### MATERIAL SUPPLIED

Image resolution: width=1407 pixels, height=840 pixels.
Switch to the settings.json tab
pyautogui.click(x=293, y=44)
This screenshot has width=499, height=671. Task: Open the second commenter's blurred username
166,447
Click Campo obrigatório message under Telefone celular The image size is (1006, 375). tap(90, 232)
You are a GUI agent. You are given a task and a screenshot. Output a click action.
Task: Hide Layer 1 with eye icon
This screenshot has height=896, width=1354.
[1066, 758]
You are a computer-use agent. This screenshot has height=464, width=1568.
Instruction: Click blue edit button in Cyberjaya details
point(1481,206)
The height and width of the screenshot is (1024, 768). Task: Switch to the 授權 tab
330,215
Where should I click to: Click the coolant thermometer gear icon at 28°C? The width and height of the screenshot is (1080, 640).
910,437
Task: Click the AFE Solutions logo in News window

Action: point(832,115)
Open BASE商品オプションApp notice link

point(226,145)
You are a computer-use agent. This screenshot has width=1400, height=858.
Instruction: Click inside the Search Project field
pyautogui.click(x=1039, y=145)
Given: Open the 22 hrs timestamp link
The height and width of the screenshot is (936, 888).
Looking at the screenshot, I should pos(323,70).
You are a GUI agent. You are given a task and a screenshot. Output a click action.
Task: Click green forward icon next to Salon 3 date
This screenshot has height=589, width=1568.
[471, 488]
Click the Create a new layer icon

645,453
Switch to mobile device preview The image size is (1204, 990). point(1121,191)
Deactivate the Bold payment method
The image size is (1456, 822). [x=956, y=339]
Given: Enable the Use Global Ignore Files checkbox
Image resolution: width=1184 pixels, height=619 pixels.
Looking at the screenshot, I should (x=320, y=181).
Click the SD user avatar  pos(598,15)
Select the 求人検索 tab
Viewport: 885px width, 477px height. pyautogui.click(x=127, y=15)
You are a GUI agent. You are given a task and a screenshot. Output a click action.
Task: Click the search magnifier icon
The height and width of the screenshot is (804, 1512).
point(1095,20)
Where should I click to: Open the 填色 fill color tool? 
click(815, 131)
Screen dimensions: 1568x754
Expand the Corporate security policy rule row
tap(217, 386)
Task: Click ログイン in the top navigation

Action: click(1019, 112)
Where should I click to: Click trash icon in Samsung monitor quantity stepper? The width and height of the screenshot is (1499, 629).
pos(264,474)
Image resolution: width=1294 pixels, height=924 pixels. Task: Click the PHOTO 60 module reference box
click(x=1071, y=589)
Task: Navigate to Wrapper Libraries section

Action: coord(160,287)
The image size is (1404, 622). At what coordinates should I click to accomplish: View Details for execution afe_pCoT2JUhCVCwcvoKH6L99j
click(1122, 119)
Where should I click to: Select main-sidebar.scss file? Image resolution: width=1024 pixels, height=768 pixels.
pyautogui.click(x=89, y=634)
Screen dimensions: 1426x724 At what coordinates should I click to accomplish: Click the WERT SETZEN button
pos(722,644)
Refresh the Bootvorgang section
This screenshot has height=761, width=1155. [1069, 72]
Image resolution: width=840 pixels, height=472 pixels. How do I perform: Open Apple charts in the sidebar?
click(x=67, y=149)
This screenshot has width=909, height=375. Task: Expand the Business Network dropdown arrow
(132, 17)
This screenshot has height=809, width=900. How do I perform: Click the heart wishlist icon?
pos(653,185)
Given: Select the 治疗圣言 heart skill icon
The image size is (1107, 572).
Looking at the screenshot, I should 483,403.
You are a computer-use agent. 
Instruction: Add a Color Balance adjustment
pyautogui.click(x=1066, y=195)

### AIM OF THE TASK
Pick out every line of the entries above that contains the string "computer" and copy each one as it appears.

### SOLUTION TO THE PROBLEM
You are a computer-use agent. This screenshot has height=464, width=1568.
You are a computer-use agent. This screenshot has width=1400, height=858.
You are a computer-use agent. 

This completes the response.